Los Estados no son entes divinos ni entidades con una finalidad propia. Los Estados existen porque los seres humanos los crean con un propósito claro: garantizar la vida, la libertad y la seguridad de quienes los integran. Cuando los Estados dejan de cumplir esa misión esencial, se convierten en estructuras huecas. Un Estado que no protege a sus ciudadanos no es más que una herramienta de opresión. Es lo que llamamos un Estado fallido.
¿Por qué se crean los Estados?
En su origen, los Estados surgen de la necesidad de resolver problemas comunes: proteger a las personas de amenazas externas, evitar el caos interno y asegurar que cada ciudadano pueda vivir con dignidad, libertad y seguridad. Los primeros pensadores políticos y los fundadores de democracias modernas lo entendieron bien. Los Estados deben:
- Garantizar la vida: Sin seguridad física, no hay posibilidad de prosperidad. Un Estado debe proteger a sus ciudadanos de cualquier forma de violencia o amenaza, ya sea interna o externa.

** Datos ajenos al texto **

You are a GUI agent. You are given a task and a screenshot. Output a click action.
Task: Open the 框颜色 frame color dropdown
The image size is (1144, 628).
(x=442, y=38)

- Asegurar la libertad: La libertad no significa vivir sin leyes, sino vivir bajo reglas que garanticen los derechos fundamentales de cada individuo.
- Proveer seguridad y justicia: Solo un sistema imparcial y eficaz puede resolver los conflictos y evitar la arbitrariedad.

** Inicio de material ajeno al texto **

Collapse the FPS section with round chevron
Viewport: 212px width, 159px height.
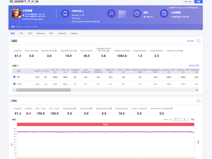point(198,101)
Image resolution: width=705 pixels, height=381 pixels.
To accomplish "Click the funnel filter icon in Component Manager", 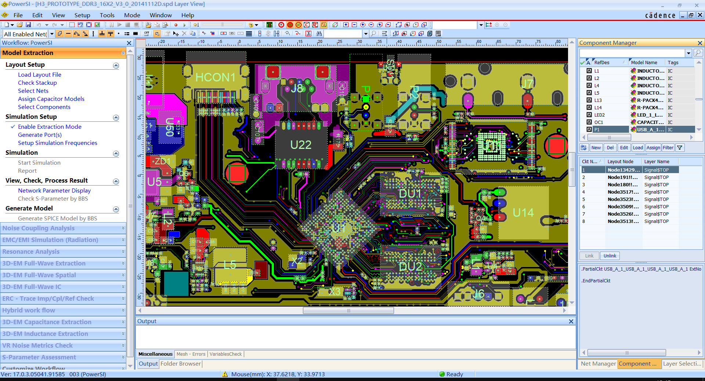I will [x=680, y=148].
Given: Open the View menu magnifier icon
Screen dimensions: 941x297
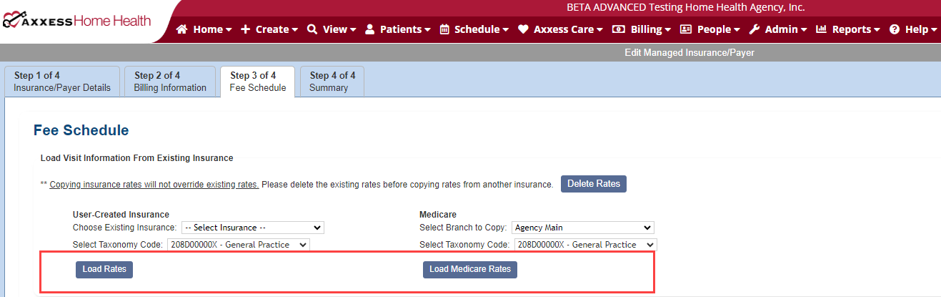Looking at the screenshot, I should click(x=312, y=29).
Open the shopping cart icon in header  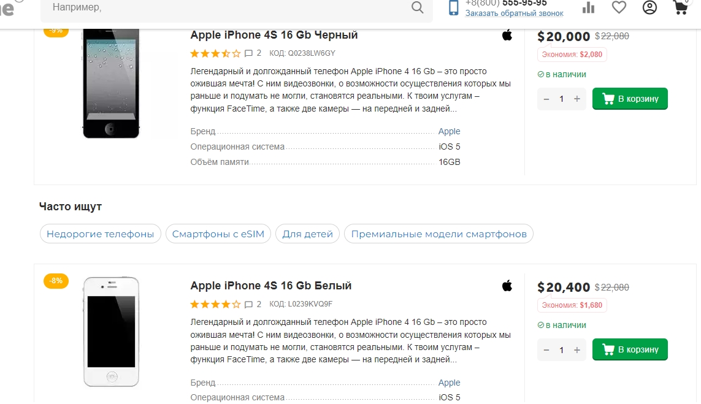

Cuando estas premisas se cumplen, el Estado es un aliado de los ciudadanos. Pero cuando el Estado prioriza sus propios intereses o los de una minoría privilegiada, la traición se vuelve evidente.
¿Qué es un Estado fallido?
Un Estado fallido es aquel que ha olvidado su razón de ser. En lugar de proteger la vida, permite que los ciudadanos sufran violencia o desamparo. En lugar de asegurar la libertad, reprime o limita los derechos fundamentales. En lugar de garantizar la justicia, se convierte en un instrumento de corrupción y privilegio para unos pocos.

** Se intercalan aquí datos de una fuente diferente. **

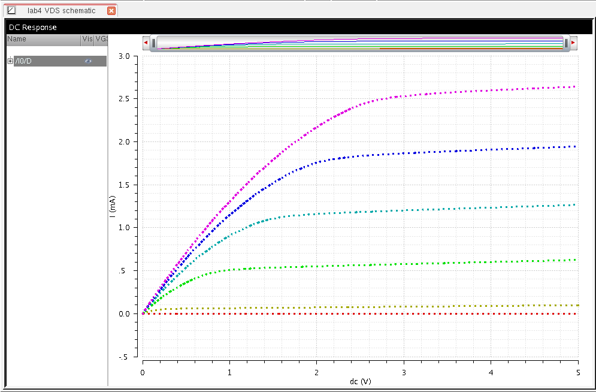
Task: Click the right grip handle of overview slider
Action: coord(566,43)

Es fácil identificar un Estado fallido cuando el caos reina, pero el fallo puede ser más sutil. Un sistema que aparentemente funciona, pero que ignora las necesidades de sus ciudadanos o prioriza intereses ajenos al bienestar común, ya ha dejado de cumplir su propósito.
El derecho y deber del pueblo ante un Estado fallido
Cuando un Estado abandona a sus ciudadanos, no solo se convierte en un lastre, sino en una amenaza para su vida, su libertad y su seguridad. En estos casos, el pueblo tiene el derecho y el deber de actuar. Esto no significa violencia o caos, sino la construcción de una nueva organización política que recupere los principios básicos que justificaron la creación del Estado.
Este principio no es radical ni nuevo. Desde las primeras revoluciones democráticas hasta los textos fundacionales de las grandes repúblicas modernas, se reconoce que cuando un sistema político deja de servir al pueblo, este tiene la legitimidad para reemplazarlo. Los cambios deben estar guiados por la razón y dirigidos a construir instituciones que aseguren la libertad, la seguridad y la justicia para todos.
El momento de actuar
Es hora de observar con claridad la realidad que nos rodea. Si vivimos en un sistema que prioriza los intereses de los partidos, de las élites económicas o de las grandes corporaciones por encima del bienestar común, ¿es ese sistema aún legítimo?
El poder pertenece al pueblo, no a quienes lo han secuestrado. Y cuando un Estado fracasa en su deber más elemental de proteger a sus ciudadanos, es responsabilidad de éstos unirse, organizarse y construir algo nuevo, algo que garantice de verdad la vida, la libertad y la seguridad de todos.
Porque ningún régimen político merece sobrevivir si falla en proteger a aquellos en los que basa su existencia.